Forecasts amended for HQ delays
Forterra Trust, (LG2U.SI) has provided an update on the progress of construction of The HQ, its mixed retail and office scheme in Shanghai. This is Forterra Trust’s most important asset, as its value and potential revenue contribution outweighs the rest of the portfolio combined. The update confirmed that delayed development timing will shift rental contribution and earnings recovery into FY15. This was not unexpected as the reasons, if not the precise timing, had been set out in the Q313 results. NAV is not materially affected and the current substantial discount to the value of the underlying portfolio remains the primary attraction. We have adjusted our forecasts ahead of the FY13 results due at the end of this month.
Short term pivots on The HQ in Shanghai
Forterra’s portfolio comprises The HQ development – the focus of group finances – two rented office and logistics assets and two part-let properties held for future development. Construction, pre-letting and launch of The HQ are key and other development is likely to stay on hold until it is launched and rents stabilised. HQ pre-lets were unchanged according to the last update in Q313, at just over 50%. Of that, two-thirds is written confirmation of interest including leases under detailed negotiation and the rest is work in progress.

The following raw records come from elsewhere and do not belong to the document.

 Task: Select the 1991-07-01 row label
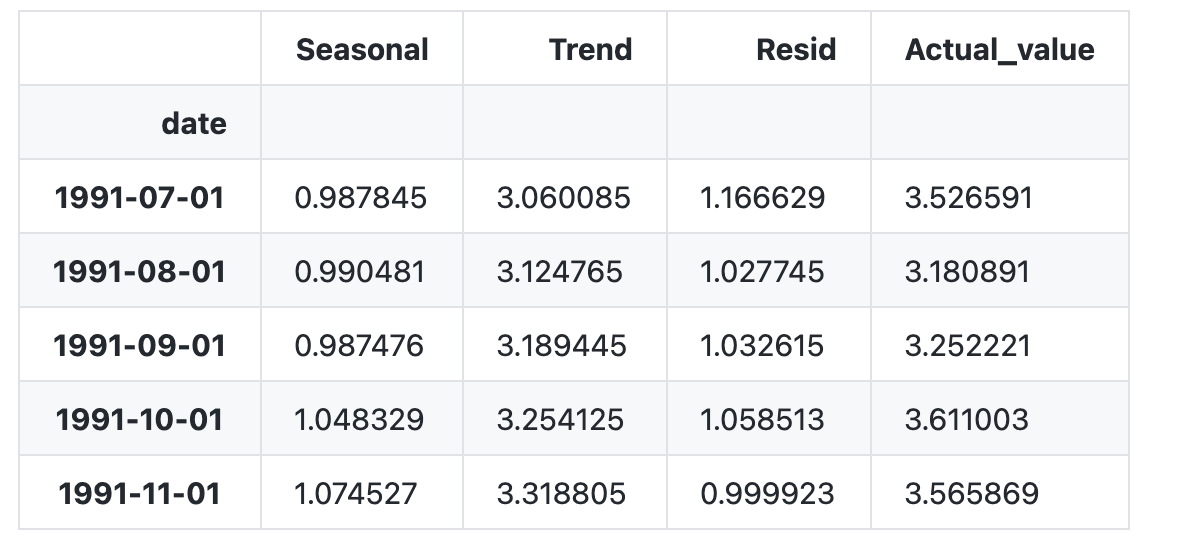(140, 198)
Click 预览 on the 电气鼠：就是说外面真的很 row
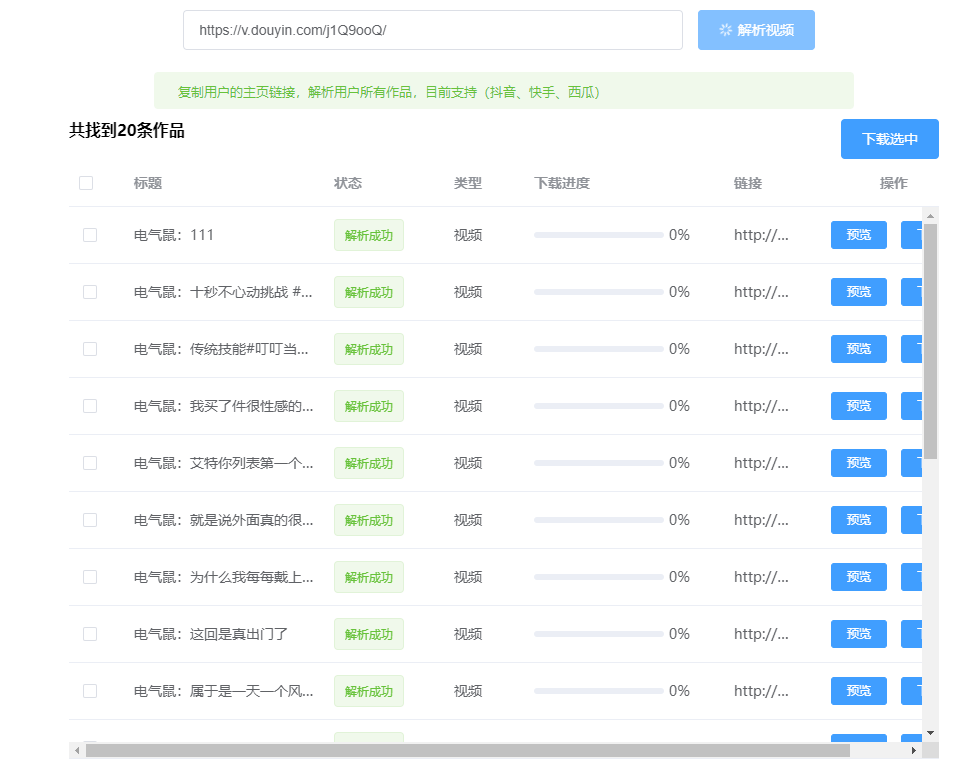Image resolution: width=978 pixels, height=778 pixels. (858, 519)
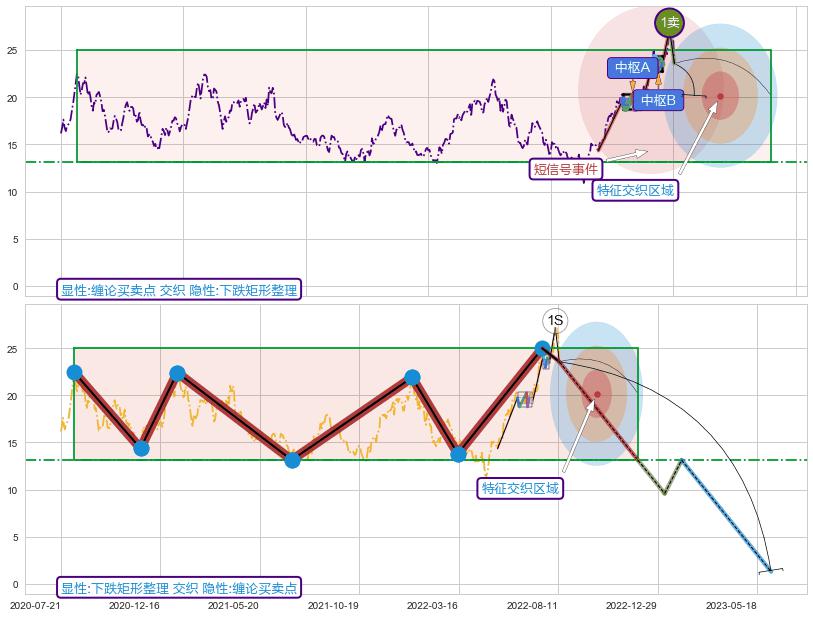Click the first blue pivot dot on zigzag line
Screen dimensions: 813x617
(x=75, y=372)
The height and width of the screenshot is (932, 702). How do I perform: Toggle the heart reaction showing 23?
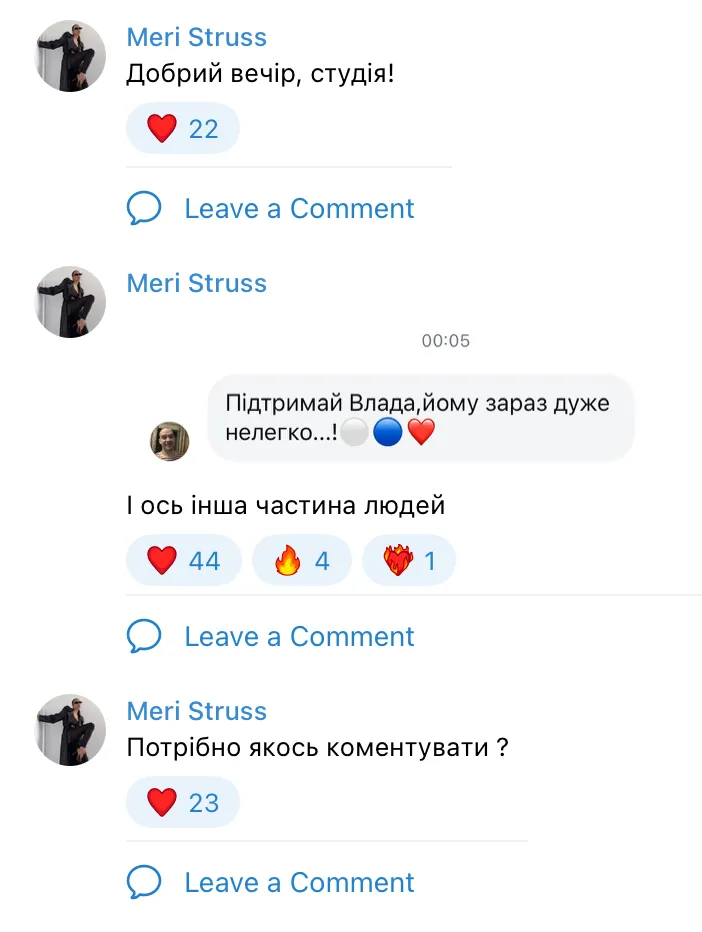pos(184,803)
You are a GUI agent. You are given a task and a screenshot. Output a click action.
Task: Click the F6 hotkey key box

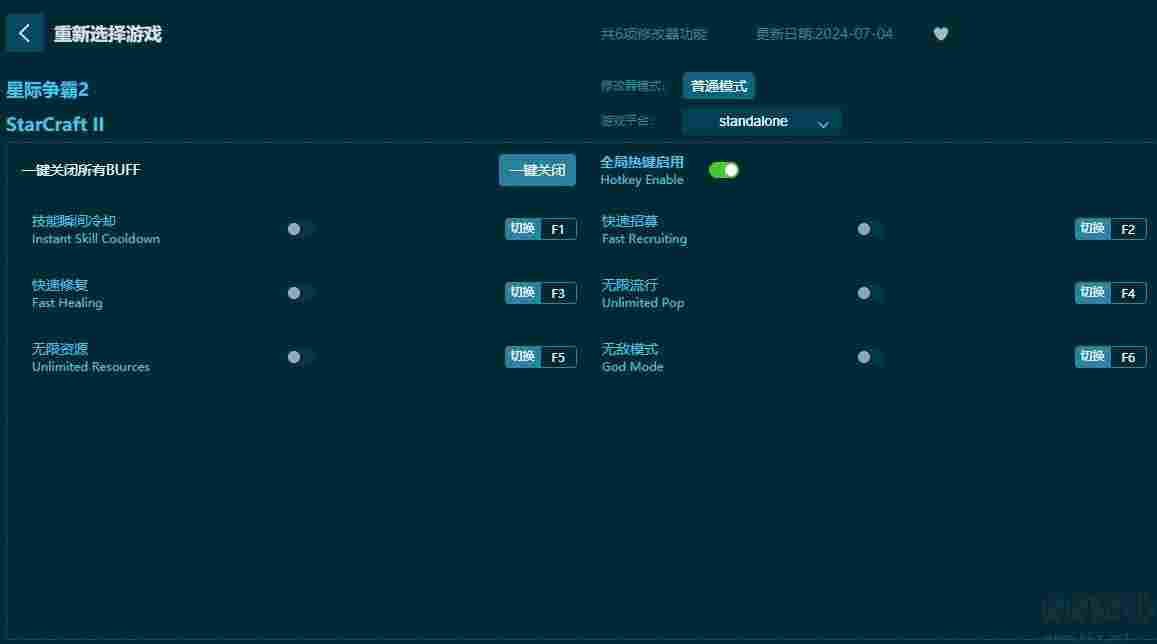(1127, 357)
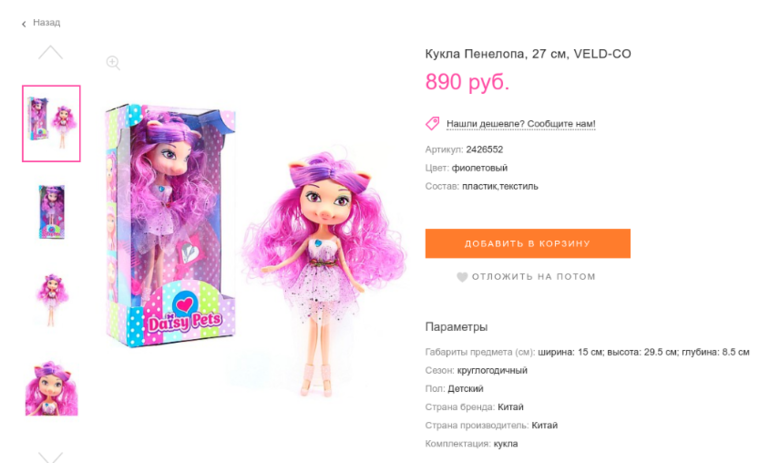Add doll to cart with Добавить в корзину

pos(527,244)
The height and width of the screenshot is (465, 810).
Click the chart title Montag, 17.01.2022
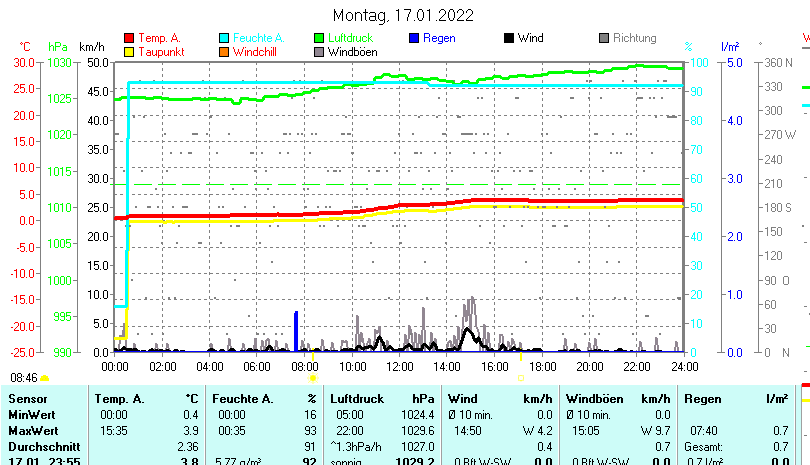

Sensitivities: Related to delivery of new development
Any delay in letting and launching The HQ is the most material source of sensitivity for forecasts, particularly construction timing and letting terms in a slower retail market. The effect of reported construction delays is in our forecasts. Nan Fung purchased 29.98% of Forterra, 100% of both the trustee and property managers in August. This removed uncertainty over ownership, but exits by key directors leave some uncertainty over strategy until the new team outlines its plans.

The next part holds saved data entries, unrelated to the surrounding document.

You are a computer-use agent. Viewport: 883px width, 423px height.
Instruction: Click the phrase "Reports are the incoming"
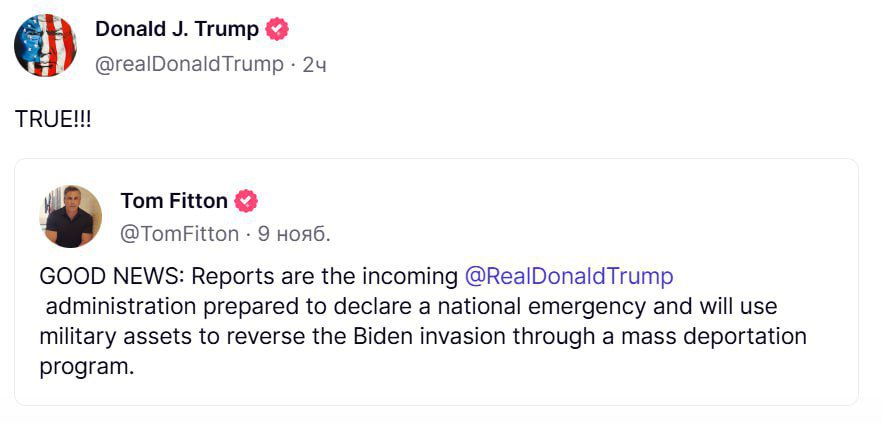point(324,275)
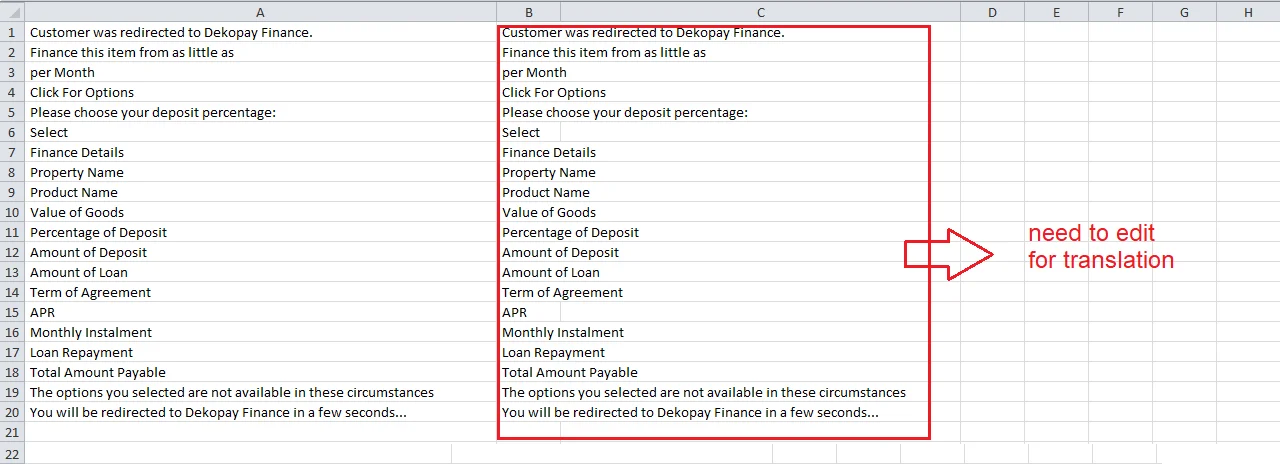Select column A header
The width and height of the screenshot is (1280, 464).
coord(260,12)
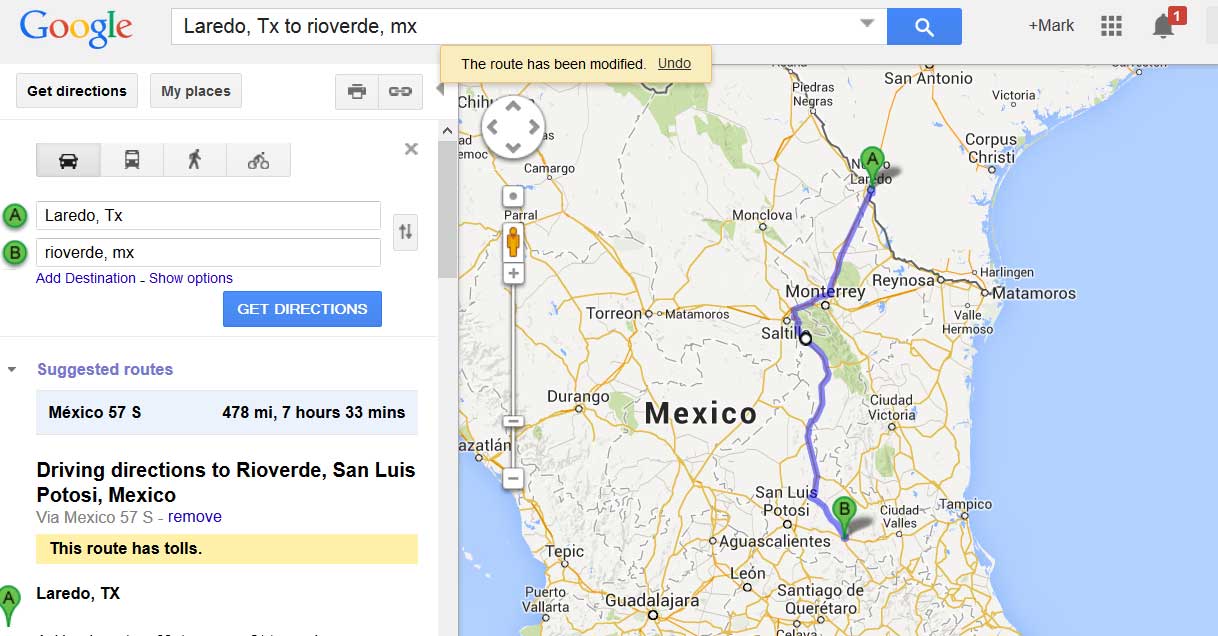Viewport: 1218px width, 636px height.
Task: Click the link share icon
Action: (x=400, y=91)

Valuation: NAV discount reflects development risk
The uncertainty inherent in completion of a major new asset contributes to a 60% discount to Q313 NAV/unit of S$4.79. Forterra has addressed concerns over finances and ownership, but timely launch of The HQ is key to the investment case. It is by far the largest component of the portfolio, and could potentially drive rental growth, stabilise finances and, in due course, fund resumed distributions.